Tari, 15mila avvisi di accertamento ai cittadini che non pagano la tassa

10 Febbraio 2020

Un contribuente su tre non è in regola con i versamenti, l’assessore Seccia annuncia un giro di vite L’obiettivo dell’amministrazione è recuperare 9,6 milioni che ogni anno sfuggono alle casse dell’ente

PESCARA. A Pescara più di un cittadino su tre non paga la tassa sui rifiuti. Secondo le ultime rilevazioni effettuate dagli uffici del Comune, la percentuale di evasione della Tari avrebbe raggiunto il 38 per cento. Questo significa che su un incasso annuo previsto in bilancio di 26,6 milioni, ben 9,6 sfuggono alle casse dell’ente.

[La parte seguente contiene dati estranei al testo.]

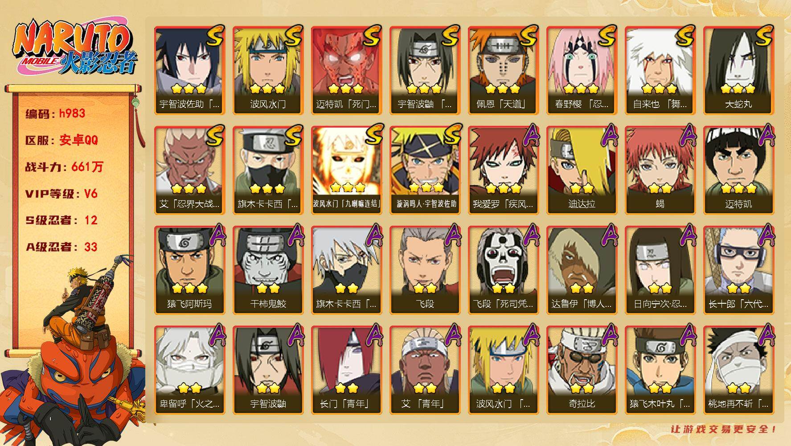
Task: Click the Naruto on toad illustration
Action: pyautogui.click(x=74, y=350)
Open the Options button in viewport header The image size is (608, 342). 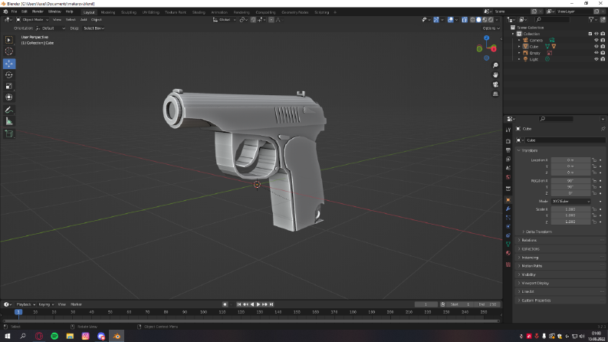pos(491,28)
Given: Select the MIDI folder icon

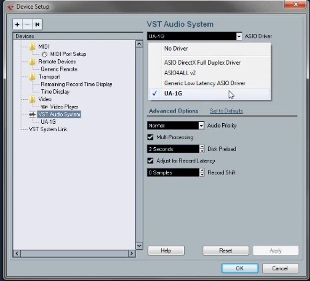Looking at the screenshot, I should [33, 47].
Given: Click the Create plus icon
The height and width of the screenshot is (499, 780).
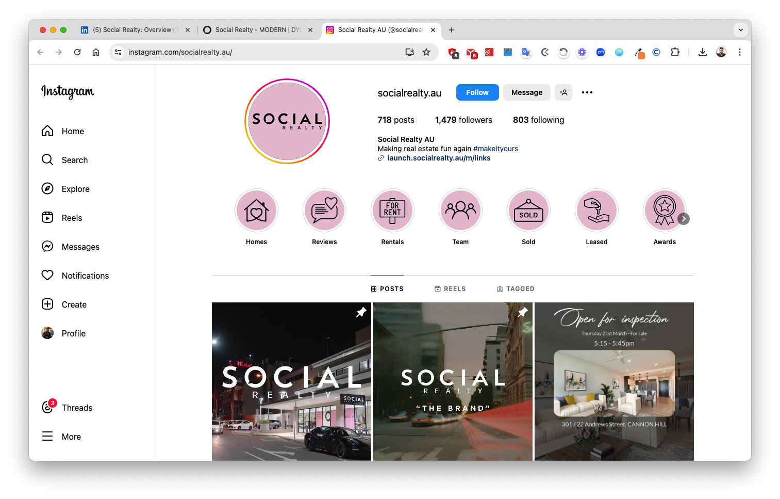Looking at the screenshot, I should [47, 304].
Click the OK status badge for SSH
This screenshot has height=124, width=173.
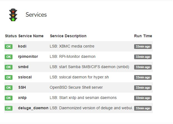click(x=9, y=88)
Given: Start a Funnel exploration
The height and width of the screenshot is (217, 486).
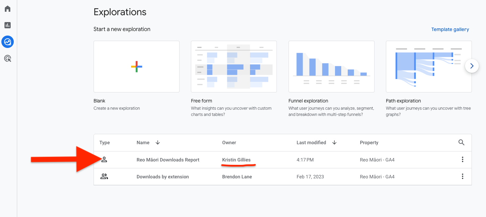Looking at the screenshot, I should coord(331,66).
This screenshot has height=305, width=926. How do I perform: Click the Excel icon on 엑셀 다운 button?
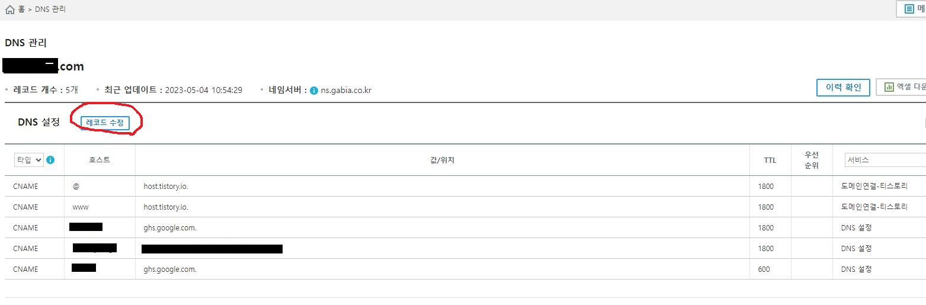pyautogui.click(x=889, y=87)
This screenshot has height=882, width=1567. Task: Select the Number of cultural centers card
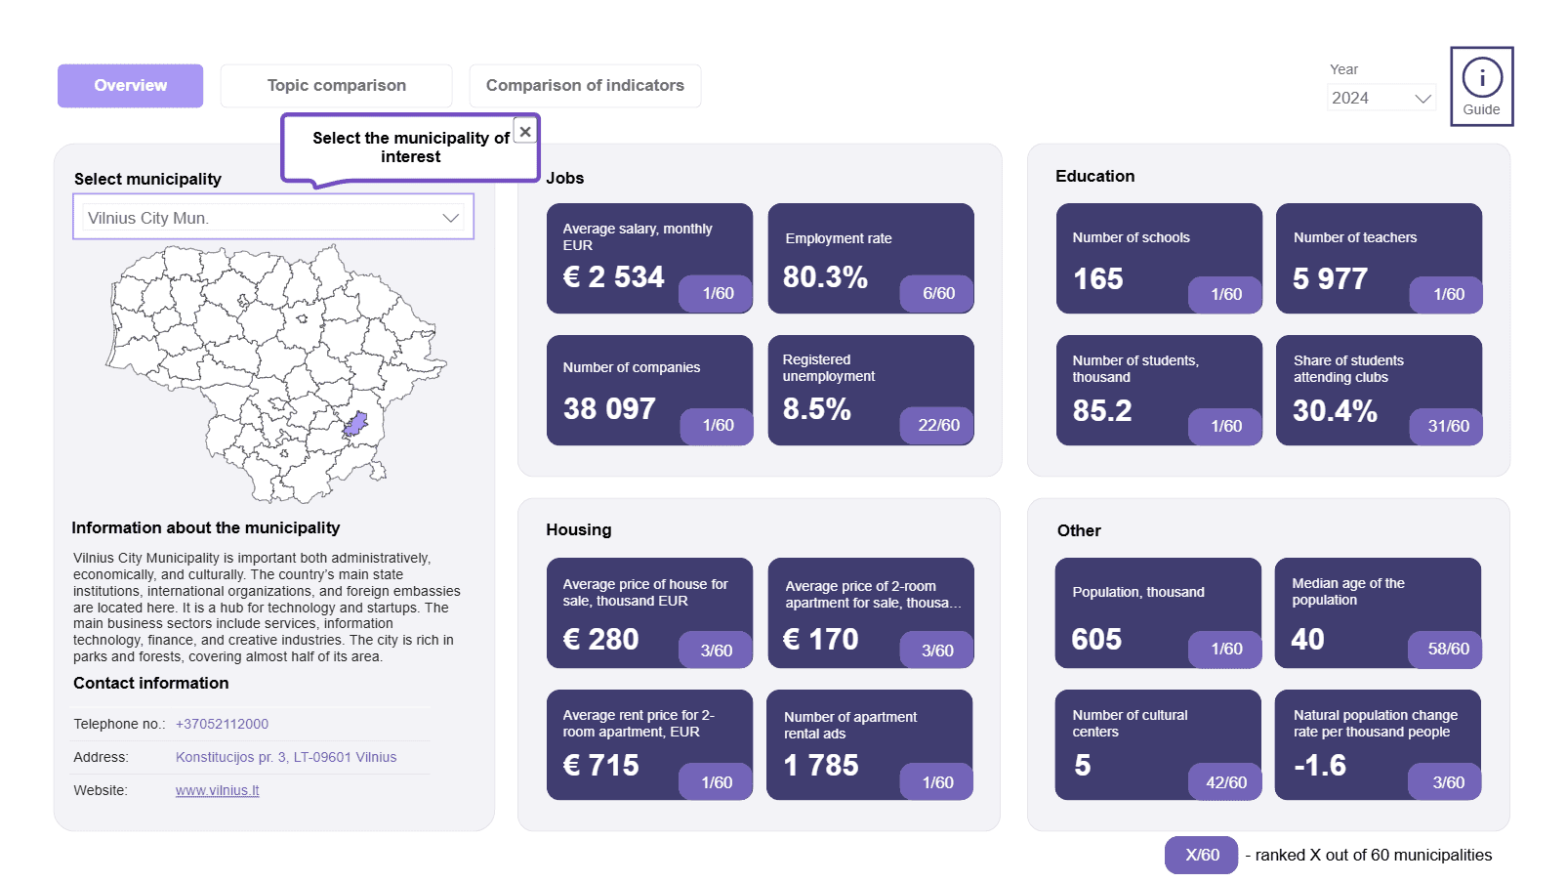pyautogui.click(x=1157, y=744)
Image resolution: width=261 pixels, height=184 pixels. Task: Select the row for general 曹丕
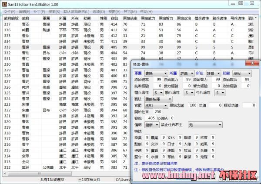pyautogui.click(x=26, y=24)
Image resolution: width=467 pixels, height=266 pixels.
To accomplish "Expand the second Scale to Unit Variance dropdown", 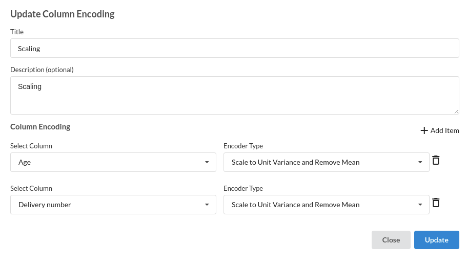I will 327,205.
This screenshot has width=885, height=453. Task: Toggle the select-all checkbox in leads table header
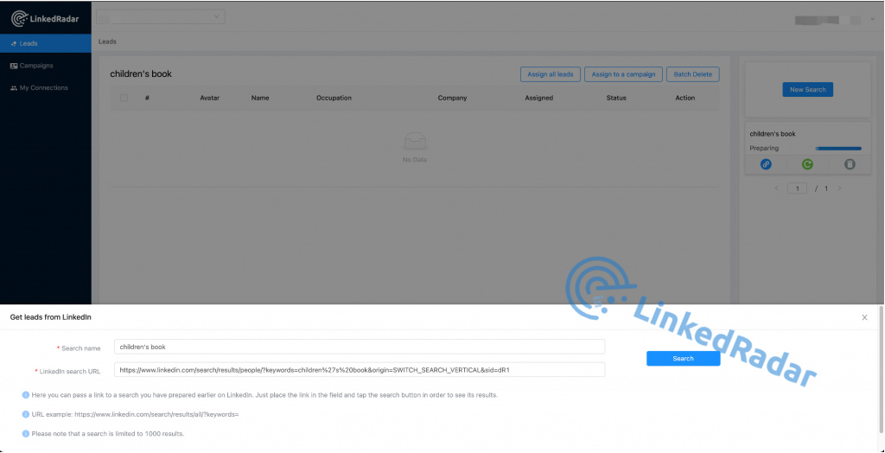pos(124,98)

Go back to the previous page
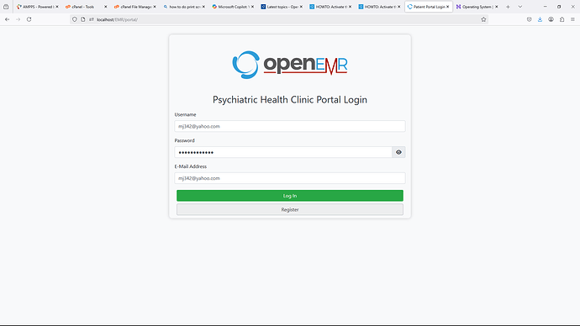point(8,19)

Una cifra elevatissima che ora l’amministrazione ha intenzione di recuperare tramite la società comunale di riscossione Adriatica risorse. Martedì scorso l’assessore ai tributi Eugenio Seccia, durante la sua audizione in commissione Finanze presieduta da Maria Luigia Montopolino, ha annunciato un giro di vite sugli evasori. «Mi risulta», ha detto, «che stanno per essere spediti 15mila avvisi di accertamento». Gli avvisi vengono inviati a quei contribuenti che non sono risultati in regola con i versamenti della Tari, sia per aver pagato una cifra inferiore all’importo dovuto, sia per non aver versato nemmeno un euro.
Gli avvisi sono stati preparati in base ai controlli che prima gli uffici del Comune e poi Adriatica risorse, quando è subentrata nel giugno scorso nella gestione della riscossione, hanno effettuato sui versamenti della Tari, a partire dal 2014 e fino al 2019. Per quanto riguarda l’anno scorso, non è stata ancora rivelata una cifra precisa del numero di evasori, perché i pagamenti da parte di alcuni contribuenti potrebbero essere stati effettuati in ritardo tramite lo strumento del ravvedimento operoso.

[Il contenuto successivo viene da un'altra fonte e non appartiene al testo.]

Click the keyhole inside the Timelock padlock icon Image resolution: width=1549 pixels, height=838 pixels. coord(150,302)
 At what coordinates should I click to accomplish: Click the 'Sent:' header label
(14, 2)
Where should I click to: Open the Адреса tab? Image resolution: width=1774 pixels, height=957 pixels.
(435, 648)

Gli avvisi di accertamento serviranno proprio a chiarire la posizione dei contribuenti. Chi ha evaso la tassa, o ha versato una cifra inferiore a quella dovuta, dovrà mettersi in regola entro 30 giorni versando quando dovuto, più le sanzioni e gli interessi per ritardato pagamento. In caso contrario, superata la scadenza, i contribuenti riceveranno un ulteriore sollecito e se anche questo non dovesse essere preso in considerazione, partirà la procedura della riscossione coatta che prevede alla fine l’avvio del pignoramento di beni mobili e immobili del cittadino o della società non in regola.

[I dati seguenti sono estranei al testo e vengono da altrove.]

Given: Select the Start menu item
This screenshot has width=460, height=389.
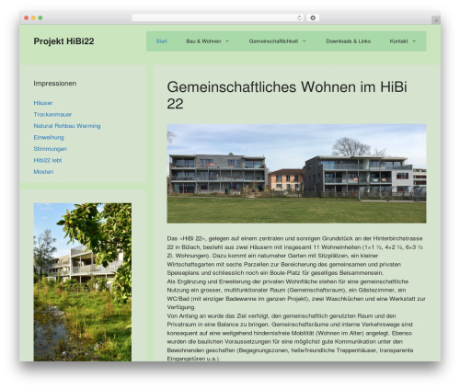Looking at the screenshot, I should 161,41.
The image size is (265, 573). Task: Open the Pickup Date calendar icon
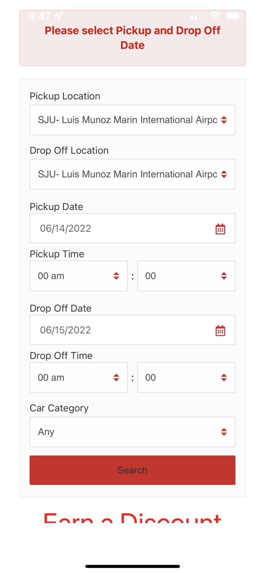(x=220, y=229)
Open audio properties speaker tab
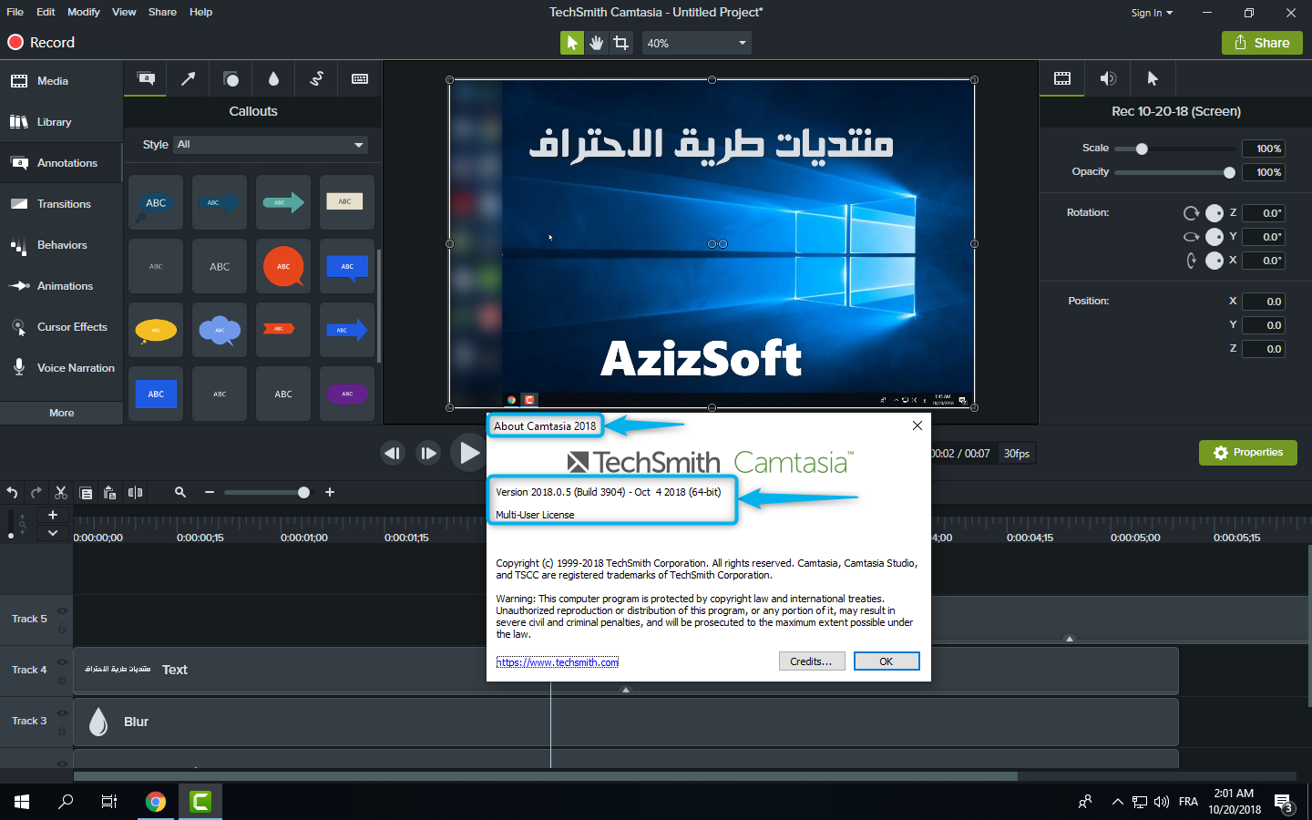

Ovviamente, gli avvisi non c’entrano niente con i modelli F24 precompilati che Adriatica risorse sta per spedire a 60mila contribuenti per effettuare il pagamento della Tari del 2020. Pagamento che quest’anno avverrà in maniera particolare, a causa della decisione del governo di modificare il sistema di calcolo delle tariffe della tassa sui rifiuti. In pratica, il Comune ha deciso di far versare ai contribuenti le prime tre rate con lo stesso importo dello scorso anno e di effettuare un conguaglio con la quarta rata a dicembre. Chi sceglie il versamento in un’unica soluzione, dovrà versare il 75 per cento dell’imposta calcolata con le tariffe 2019 e poi procedere al saldo a fine anno.